After last night's reading, Tom and I meandered home along the water. The silhouetted ferry rumbled across the bay to Peaks Island. Televisions flickered behind half-curtained windows. The full moon hid among the silvered clouds. In the bandstand, a dozen young men were blasting Middle Eastern hip-hop, and they were laughing, and they were slowly, occasionally, breaking into a raised-arm, high-stepping dance . . . until the cop showed up and made them be quiet.

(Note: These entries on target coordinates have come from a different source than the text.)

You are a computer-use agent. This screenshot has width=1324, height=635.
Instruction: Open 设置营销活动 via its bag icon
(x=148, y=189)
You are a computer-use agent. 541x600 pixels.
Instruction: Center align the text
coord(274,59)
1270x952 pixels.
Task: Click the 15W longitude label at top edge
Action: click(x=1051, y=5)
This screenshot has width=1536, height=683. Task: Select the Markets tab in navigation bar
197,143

And now, this morning, a fragile grey rain percolates into my thirsty garden boxes, washes among the feather-leaves of the honeylocust outside my bedroom window. I am feeling elegiac, for no particular reason. My boys have been on my mind . . . each thriving in his own busy, absorbing world, yet both of them, this weekend, telephoning me from their far places, bubbling into my ear, telling jokes and sharing wonders. Meanwhile, in daily life I have returned to the old days--of being one of two, not one of four. It is such a peculiar change. I'm older and fatter and greyer now, but in some ways this stage of life is a reprise of being 22 years old and deciding to move in with a guy I really like and, gee, I hope it works out. A love nest, an argument nest, a perpetual date night--such close attention to each other after two decades of parental tag-teaming. It's alarming but often very, very sweet.

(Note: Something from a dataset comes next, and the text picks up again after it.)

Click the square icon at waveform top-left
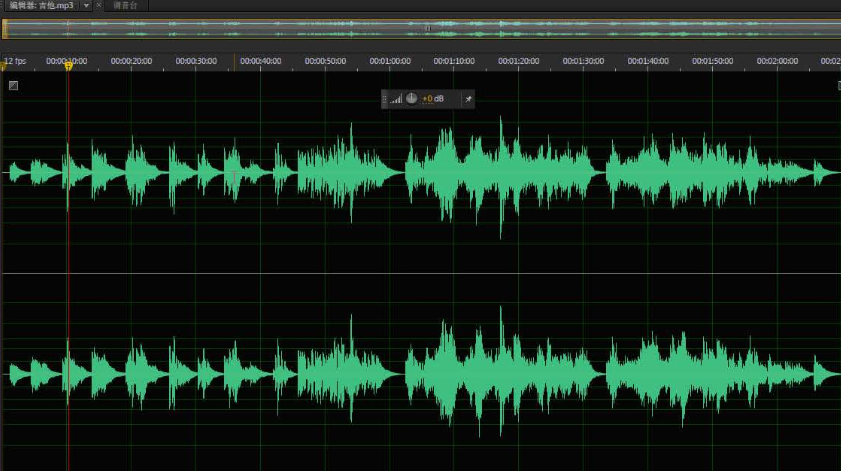Image resolution: width=841 pixels, height=471 pixels. [13, 85]
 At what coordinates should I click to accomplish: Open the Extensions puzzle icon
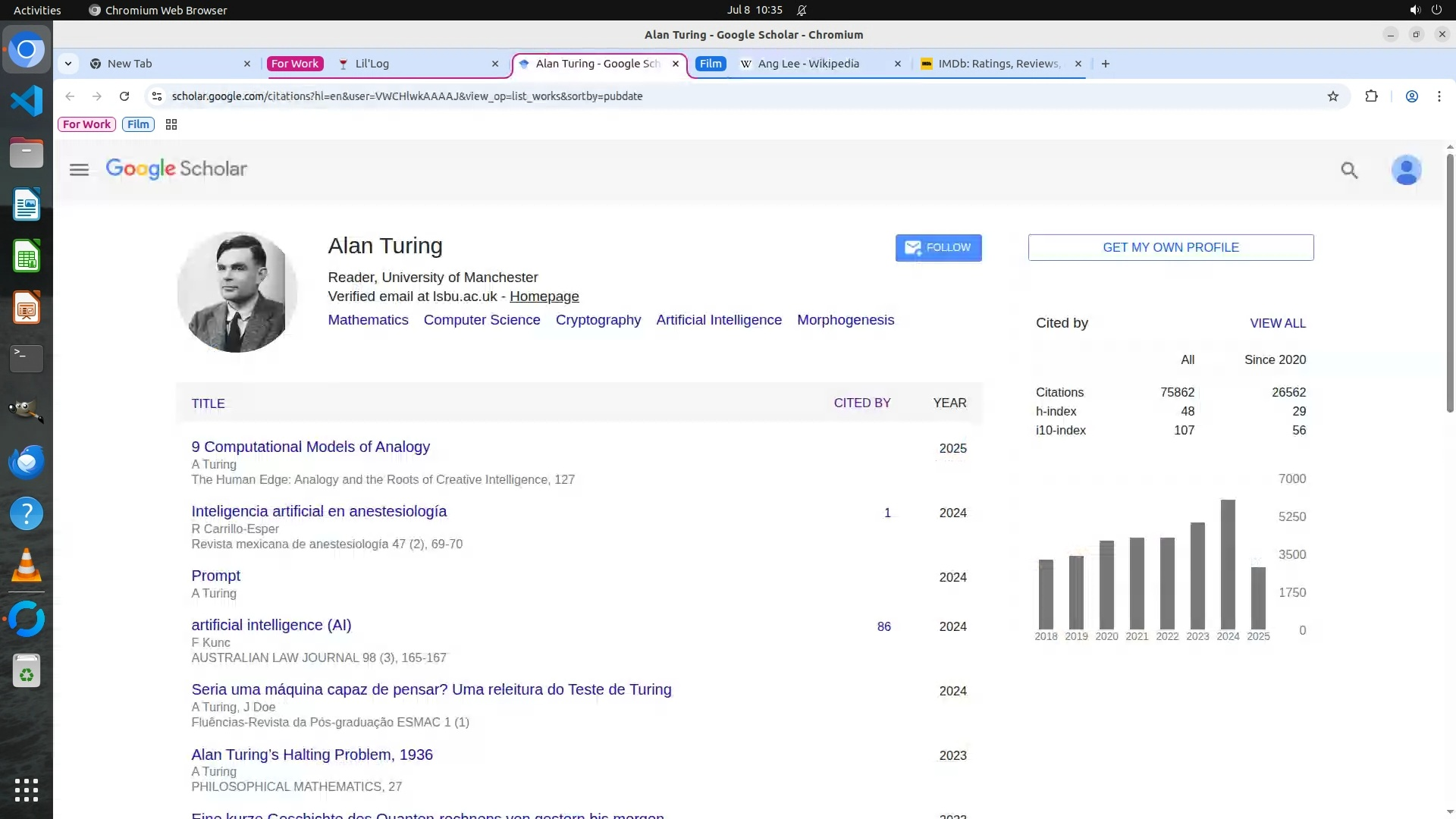[1371, 96]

Anyway, today the rain is falling, Tom is off to build cabinets in the wood shop, Ruckus is clawing the new shower curtain, and I am gazing across the bay at moored sailboats and mist and distant houses among the island trees. We've just gotten word that the house sellers would like to close as soon as possible, so perhaps we'll be homeowners even earlier than we thought we would. That's fine; good, even. We're ready to start this new project of constructing a home for a family of two.